Problem details
Transcribe exactly the line that contains "Image resolution: width=750" and every line below it in the listing, through the last, and no other lines.

Source data
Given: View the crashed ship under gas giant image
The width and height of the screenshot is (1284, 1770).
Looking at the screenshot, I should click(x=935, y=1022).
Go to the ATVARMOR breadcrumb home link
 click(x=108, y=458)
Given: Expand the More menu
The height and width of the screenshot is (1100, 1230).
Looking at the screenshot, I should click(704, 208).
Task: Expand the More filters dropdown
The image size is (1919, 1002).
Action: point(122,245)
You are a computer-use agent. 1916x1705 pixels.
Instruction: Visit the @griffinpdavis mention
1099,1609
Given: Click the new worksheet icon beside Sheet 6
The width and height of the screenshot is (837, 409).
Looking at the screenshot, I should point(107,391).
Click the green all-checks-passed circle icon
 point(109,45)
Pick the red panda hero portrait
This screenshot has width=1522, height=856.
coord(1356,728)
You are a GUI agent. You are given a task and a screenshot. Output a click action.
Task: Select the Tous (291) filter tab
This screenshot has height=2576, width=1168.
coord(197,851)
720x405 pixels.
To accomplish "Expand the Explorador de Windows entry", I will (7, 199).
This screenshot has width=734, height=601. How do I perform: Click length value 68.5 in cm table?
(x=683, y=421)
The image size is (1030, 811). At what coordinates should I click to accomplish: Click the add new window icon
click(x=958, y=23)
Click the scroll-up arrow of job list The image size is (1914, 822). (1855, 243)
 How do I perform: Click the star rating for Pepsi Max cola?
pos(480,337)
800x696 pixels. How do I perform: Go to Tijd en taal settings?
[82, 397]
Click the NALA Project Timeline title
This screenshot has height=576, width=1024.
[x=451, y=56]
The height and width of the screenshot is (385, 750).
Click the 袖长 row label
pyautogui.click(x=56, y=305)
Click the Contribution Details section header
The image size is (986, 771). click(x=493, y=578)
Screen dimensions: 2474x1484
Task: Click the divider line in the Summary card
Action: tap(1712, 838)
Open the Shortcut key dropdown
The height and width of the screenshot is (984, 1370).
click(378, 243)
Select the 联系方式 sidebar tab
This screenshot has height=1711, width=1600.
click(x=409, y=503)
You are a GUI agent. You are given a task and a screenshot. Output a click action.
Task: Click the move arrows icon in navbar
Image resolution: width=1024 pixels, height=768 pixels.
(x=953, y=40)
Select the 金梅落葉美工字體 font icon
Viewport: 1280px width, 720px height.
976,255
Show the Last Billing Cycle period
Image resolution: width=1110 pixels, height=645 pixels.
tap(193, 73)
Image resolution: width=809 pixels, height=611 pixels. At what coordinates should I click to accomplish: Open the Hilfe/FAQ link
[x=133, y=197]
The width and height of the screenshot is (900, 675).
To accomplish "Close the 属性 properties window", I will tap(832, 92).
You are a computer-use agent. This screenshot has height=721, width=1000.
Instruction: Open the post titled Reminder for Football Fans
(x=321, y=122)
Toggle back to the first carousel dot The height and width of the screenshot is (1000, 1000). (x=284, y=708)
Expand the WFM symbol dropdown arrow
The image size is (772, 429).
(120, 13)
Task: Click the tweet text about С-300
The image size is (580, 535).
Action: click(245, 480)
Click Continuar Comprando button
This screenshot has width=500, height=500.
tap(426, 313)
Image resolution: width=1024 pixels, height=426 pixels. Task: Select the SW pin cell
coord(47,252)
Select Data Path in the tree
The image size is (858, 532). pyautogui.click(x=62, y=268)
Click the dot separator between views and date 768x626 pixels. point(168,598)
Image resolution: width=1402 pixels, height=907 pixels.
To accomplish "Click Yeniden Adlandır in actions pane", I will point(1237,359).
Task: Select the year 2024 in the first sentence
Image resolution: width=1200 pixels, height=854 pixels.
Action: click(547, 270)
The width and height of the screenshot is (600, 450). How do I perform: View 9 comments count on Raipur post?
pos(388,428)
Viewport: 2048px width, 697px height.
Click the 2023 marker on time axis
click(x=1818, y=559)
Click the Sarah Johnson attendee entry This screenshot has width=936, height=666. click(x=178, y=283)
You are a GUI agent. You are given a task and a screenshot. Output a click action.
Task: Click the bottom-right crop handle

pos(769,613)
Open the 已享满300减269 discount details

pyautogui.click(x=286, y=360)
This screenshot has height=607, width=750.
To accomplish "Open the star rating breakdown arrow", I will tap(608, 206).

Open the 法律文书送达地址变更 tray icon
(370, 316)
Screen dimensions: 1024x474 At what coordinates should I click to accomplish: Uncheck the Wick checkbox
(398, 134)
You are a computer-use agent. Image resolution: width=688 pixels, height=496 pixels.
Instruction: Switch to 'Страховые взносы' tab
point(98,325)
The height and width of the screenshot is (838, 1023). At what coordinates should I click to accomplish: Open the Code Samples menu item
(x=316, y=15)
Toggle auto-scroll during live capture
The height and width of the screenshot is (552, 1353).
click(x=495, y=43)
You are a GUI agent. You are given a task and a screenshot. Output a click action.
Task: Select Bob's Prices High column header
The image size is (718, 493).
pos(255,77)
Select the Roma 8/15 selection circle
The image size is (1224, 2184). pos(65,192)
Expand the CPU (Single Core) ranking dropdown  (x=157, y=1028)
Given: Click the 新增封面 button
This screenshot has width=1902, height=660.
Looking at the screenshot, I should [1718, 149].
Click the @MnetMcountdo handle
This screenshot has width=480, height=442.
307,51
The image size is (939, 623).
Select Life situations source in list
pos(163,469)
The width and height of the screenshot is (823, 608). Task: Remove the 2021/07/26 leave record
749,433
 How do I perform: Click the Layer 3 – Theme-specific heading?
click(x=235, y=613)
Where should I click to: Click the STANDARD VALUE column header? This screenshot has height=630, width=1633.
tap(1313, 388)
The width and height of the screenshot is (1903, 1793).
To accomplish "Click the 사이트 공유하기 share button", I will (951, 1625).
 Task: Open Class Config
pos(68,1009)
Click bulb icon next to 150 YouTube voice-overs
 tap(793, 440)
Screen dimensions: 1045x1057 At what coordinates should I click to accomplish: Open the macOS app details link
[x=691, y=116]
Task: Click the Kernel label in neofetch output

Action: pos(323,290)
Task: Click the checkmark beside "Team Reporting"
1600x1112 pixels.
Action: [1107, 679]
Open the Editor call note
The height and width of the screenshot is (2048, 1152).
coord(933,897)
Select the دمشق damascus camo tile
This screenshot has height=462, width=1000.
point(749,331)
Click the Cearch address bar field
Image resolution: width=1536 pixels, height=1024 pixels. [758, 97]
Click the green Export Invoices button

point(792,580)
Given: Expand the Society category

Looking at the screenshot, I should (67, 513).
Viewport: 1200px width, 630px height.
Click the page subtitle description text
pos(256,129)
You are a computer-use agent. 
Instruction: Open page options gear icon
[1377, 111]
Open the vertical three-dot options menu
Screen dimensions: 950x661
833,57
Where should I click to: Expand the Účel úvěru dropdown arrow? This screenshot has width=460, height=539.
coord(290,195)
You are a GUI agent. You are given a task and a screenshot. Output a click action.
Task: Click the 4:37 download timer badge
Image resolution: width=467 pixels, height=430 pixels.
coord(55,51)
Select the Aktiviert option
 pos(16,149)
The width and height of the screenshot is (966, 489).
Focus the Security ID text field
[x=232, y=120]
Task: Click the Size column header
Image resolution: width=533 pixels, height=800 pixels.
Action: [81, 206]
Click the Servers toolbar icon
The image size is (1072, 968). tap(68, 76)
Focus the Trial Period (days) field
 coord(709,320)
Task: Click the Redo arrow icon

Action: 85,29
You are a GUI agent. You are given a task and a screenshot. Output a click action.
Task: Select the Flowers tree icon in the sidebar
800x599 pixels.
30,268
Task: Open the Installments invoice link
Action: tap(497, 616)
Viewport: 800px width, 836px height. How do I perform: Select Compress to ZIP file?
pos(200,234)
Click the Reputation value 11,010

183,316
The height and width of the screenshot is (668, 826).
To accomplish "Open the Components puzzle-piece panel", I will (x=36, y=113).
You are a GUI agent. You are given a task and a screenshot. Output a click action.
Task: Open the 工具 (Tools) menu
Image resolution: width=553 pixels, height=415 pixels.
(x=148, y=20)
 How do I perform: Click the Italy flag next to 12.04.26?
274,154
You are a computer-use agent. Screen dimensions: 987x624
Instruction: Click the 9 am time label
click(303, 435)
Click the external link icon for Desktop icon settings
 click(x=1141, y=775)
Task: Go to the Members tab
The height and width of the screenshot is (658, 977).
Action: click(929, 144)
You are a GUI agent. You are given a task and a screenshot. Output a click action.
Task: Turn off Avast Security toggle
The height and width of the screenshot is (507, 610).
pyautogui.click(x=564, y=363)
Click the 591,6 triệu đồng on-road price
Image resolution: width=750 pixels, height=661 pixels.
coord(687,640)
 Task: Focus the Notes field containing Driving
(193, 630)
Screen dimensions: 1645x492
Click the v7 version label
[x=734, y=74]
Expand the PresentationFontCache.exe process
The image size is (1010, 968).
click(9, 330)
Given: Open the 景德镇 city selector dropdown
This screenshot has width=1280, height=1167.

Answer for this exercise
Image resolution: width=750 pixels, height=661 pixels.
coord(687,640)
 Task: Focus the Notes field containing Driving
(193, 630)
Screen dimensions: 1645x492
Click the v7 version label
[x=734, y=74]
Expand the PresentationFontCache.exe process
The image size is (1010, 968).
click(9, 330)
Given: Open the 景德镇 city selector dropdown
This screenshot has width=1280, height=1167.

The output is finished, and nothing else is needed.